**TASK REQUIREMENTS**.
Please render every line of the items below as a JSON list of strings, with one string per line and blank lines left out.

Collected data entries
★ ★ ★ ★ ★

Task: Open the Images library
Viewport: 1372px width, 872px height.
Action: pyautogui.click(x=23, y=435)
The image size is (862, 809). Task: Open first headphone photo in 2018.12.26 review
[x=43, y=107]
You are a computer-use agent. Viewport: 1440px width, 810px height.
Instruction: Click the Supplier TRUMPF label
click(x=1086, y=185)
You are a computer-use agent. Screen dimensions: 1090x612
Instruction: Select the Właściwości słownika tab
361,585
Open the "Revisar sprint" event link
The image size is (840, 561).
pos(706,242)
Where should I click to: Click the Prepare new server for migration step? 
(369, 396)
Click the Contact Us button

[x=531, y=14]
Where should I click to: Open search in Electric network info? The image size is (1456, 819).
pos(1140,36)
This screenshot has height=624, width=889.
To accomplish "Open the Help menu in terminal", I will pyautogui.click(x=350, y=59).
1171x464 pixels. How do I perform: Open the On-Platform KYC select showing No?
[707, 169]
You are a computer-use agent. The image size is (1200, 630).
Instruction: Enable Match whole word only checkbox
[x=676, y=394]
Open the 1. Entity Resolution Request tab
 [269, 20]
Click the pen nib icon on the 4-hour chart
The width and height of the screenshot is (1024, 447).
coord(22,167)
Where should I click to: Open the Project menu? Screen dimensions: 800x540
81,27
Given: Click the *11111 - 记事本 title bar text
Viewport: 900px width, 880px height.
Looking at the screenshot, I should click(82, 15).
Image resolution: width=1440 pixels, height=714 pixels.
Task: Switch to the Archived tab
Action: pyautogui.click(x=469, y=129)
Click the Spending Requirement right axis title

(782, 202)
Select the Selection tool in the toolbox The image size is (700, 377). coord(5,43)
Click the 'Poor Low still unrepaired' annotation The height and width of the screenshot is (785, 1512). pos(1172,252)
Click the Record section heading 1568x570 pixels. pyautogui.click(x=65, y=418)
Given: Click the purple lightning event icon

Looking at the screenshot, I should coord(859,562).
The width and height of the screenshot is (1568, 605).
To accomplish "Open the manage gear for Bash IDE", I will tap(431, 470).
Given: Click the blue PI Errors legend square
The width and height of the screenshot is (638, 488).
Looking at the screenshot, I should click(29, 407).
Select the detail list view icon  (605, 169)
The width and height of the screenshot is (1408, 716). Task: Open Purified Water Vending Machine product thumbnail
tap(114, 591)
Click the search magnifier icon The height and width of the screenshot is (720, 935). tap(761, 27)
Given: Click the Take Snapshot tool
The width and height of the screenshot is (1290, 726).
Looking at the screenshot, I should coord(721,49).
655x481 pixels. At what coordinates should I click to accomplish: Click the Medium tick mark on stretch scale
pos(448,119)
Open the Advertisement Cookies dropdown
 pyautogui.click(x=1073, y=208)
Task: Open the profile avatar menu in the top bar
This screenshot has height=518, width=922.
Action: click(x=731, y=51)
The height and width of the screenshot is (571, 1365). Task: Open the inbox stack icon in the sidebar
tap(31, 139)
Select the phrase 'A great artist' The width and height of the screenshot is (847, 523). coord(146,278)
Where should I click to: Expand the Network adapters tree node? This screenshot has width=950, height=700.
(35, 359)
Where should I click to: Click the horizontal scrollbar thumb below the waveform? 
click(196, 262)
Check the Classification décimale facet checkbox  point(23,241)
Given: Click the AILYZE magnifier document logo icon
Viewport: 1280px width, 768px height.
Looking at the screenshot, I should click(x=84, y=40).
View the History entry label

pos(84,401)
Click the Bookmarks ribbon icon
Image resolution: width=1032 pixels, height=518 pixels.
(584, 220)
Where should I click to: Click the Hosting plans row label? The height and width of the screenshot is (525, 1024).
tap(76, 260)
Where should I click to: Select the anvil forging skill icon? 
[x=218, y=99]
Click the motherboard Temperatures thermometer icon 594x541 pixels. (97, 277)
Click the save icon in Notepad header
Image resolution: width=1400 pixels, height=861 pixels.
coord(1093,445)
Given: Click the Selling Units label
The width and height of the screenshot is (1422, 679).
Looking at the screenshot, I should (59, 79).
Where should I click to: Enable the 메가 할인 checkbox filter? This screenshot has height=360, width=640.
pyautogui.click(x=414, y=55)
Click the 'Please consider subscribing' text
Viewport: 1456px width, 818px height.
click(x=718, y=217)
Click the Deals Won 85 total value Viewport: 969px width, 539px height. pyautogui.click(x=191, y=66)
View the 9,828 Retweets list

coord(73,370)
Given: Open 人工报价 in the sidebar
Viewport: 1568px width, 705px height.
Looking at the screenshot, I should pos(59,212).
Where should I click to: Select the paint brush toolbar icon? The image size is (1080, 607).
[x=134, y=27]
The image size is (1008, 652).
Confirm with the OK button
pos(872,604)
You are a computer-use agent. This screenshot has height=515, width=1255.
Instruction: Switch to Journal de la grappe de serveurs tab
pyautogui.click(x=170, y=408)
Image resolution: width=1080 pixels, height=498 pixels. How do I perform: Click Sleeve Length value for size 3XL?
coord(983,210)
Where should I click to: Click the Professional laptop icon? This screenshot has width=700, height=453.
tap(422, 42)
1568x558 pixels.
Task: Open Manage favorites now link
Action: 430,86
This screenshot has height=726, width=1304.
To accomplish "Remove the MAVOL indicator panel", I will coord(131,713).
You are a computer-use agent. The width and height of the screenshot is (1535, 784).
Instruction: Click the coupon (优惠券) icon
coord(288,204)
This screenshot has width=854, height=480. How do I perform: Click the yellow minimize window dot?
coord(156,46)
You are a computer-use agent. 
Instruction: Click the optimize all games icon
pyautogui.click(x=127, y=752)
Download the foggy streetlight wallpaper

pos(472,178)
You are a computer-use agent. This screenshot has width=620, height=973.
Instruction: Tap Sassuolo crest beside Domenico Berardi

★ ★ ★ ★ ★

**REPLY**.
[
  "Task: Open the Images library",
  "Viewport: 1372px width, 872px height.",
  "Action: pyautogui.click(x=23, y=435)",
  "The image size is (862, 809). Task: Open first headphone photo in 2018.12.26 review",
  "[x=43, y=107]",
  "You are a computer-use agent. Viewport: 1440px width, 810px height.",
  "Instruction: Click the Supplier TRUMPF label",
  "click(x=1086, y=185)",
  "You are a computer-use agent. Screen dimensions: 1090x612",
  "Instruction: Select the Właściwości słownika tab",
  "361,585",
  "Open the \"Revisar sprint\" event link",
  "The image size is (840, 561).",
  "pos(706,242)",
  "Where should I click to: Click the Prepare new server for migration step? ",
  "(369, 396)",
  "Click the Contact Us button",
  "[x=531, y=14]",
  "Where should I click to: Open search in Electric network info? The image size is (1456, 819).",
  "pos(1140,36)",
  "This screenshot has height=624, width=889.",
  "To accomplish \"Open the Help menu in terminal\", I will pyautogui.click(x=350, y=59).",
  "1171x464 pixels. How do I perform: Open the On-Platform KYC select showing No?",
  "[707, 169]",
  "You are a computer-use agent. The image size is (1200, 630).",
  "Instruction: Enable Match whole word only checkbox",
  "[x=676, y=394]",
  "Open the 1. Entity Resolution Request tab",
  " [269, 20]",
  "Click the pen nib icon on the 4-hour chart",
  "The width and height of the screenshot is (1024, 447).",
  "coord(22,167)",
  "Where should I click to: Open the Project menu? Screen dimensions: 800x540",
  "81,27",
  "Given: Click the *11111 - 记事本 title bar text",
  "Viewport: 900px width, 880px height.",
  "Looking at the screenshot, I should click(82, 15).",
  "Image resolution: width=1440 pixels, height=714 pixels.",
  "Task: Switch to the Archived tab",
  "Action: pyautogui.click(x=469, y=129)",
  "Click the Spending Requirement right axis title",
  "(782, 202)",
  "Select the Selection tool in the toolbox The image size is (700, 377). coord(5,43)",
  "Click the 'Poor Low still unrepaired' annotation The height and width of the screenshot is (785, 1512). pos(1172,252)",
  "Click the Record section heading 1568x570 pixels. pyautogui.click(x=65, y=418)",
  "Given: Click the purple lightning event icon",
  "Looking at the screenshot, I should coord(859,562).",
  "The width and height of the screenshot is (1568, 605).",
  "To accomplish \"Open the manage gear for Bash IDE\", I will tap(431, 470).",
  "Given: Click the blue PI Errors legend square",
  "The width and height of the screenshot is (638, 488).",
  "Looking at the screenshot, I should click(29, 407).",
  "Select the detail list view icon  (605, 169)",
  "The width and height of the screenshot is (1408, 716). Task: Open Purified Water Vending Machine product thumbnail",
  "tap(114, 591)",
  "Click the search magnifier icon The height and width of the screenshot is (720, 935). tap(761, 27)",
  "Given: Click the Take Snapshot tool",
  "The width and height of the screenshot is (1290, 726).",
  "Looking at the screenshot, I should coord(721,49).",
  "655x481 pixels. At what coordinates should I click to accomplish: Click the Medium tick mark on stretch scale",
  "pos(448,119)",
  "Open the Advertisement Cookies dropdown",
  " pyautogui.click(x=1073, y=208)",
  "Task: Open the profile avatar menu in the top bar",
  "This screenshot has height=518, width=922.",
  "Action: click(x=731, y=51)",
  "The height and width of the screenshot is (571, 1365). Task: Open the inbox stack icon in the sidebar",
  "tap(31, 139)",
  "Select the phrase 'A great artist' The width and height of the screenshot is (847, 523). coord(146,278)",
  "Where should I click to: Expand the Network adapters tree node? This screenshot has width=950, height=700.",
  "(35, 359)",
  "Where should I click to: Click the horizontal scrollbar thumb below the waveform? ",
  "click(196, 262)",
  "Check the Classification décimale facet checkbox  point(23,241)",
  "Given: Click the AILYZE magnifier document logo icon",
  "Viewport: 1280px width, 768px height.",
  "Looking at the screenshot, I should click(x=84, y=40).",
  "View the History entry label",
  "pos(84,401)",
  "Click the Bookmarks ribbon icon",
  "Image resolution: width=1032 pixels, height=518 pixels.",
  "(584, 220)",
  "Where should I click to: Click the Hosting plans row label? The height and width of the screenshot is (525, 1024).",
  "tap(76, 260)",
  "Where should I click to: Select the anvil forging skill icon? ",
  "[x=218, y=99]",
  "Click the motherboard Temperatures thermometer icon 594x541 pixels. (97, 277)",
  "Click the save icon in Notepad header",
  "Image resolution: width=1400 pixels, height=861 pixels.",
  "coord(1093,445)",
  "Given: Click the Selling Units label",
  "The width and height of the screenshot is (1422, 679).",
  "Looking at the screenshot, I should (59, 79).",
  "Where should I click to: Enable the 메가 할인 checkbox filter? This screenshot has height=360, width=640.",
  "pyautogui.click(x=414, y=55)",
  "Click the 'Please consider subscribing' text",
  "Viewport: 1456px width, 818px height.",
  "click(x=718, y=217)",
  "Click the Deals Won 85 total value Viewport: 969px width, 539px height. pyautogui.click(x=191, y=66)",
  "View the 9,828 Retweets list",
  "coord(73,370)",
  "Given: Open 人工报价 in the sidebar",
  "Viewport: 1568px width, 705px height.",
  "Looking at the screenshot, I should pos(59,212).",
  "Where should I click to: Select the paint brush toolbar icon? The image size is (1080, 607).",
  "[x=134, y=27]",
  "The image size is (1008, 652).",
  "Confirm with the OK button",
  "pos(872,604)",
  "You are a computer-use agent. This screenshot has height=515, width=1255.",
  "Instruction: Switch to Journal de la grappe de serveurs tab",
  "pyautogui.click(x=170, y=408)",
  "Image resolution: width=1080 pixels, height=498 pixels. How do I perform: Click Sleeve Length value for size 3XL?",
  "coord(983,210)",
  "Where should I click to: Click the Professional laptop icon? This screenshot has width=700, height=453.",
  "tap(422, 42)",
  "1568x558 pixels.",
  "Task: Open Manage favorites now link",
  "Action: 430,86",
  "This screenshot has height=726, width=1304.",
  "To accomplish \"Remove the MAVOL indicator panel\", I will coord(131,713).",
  "You are a computer-use agent. The width and height of the screenshot is (1535, 784).",
  "Instruction: Click the coupon (优惠券) icon",
  "coord(288,204)",
  "This screenshot has width=854, height=480. How do I perform: Click the yellow minimize window dot?",
  "coord(156,46)",
  "You are a computer-use agent. ",
  "Instruction: Click the optimize all games icon",
  "pyautogui.click(x=127, y=752)",
  "Download the foggy streetlight wallpaper",
  "pos(472,178)",
  "You are a computer-use agent. This screenshot has width=620, height=973.",
  "Instruction: Tap Sassuolo crest beside Domenico Berardi"
]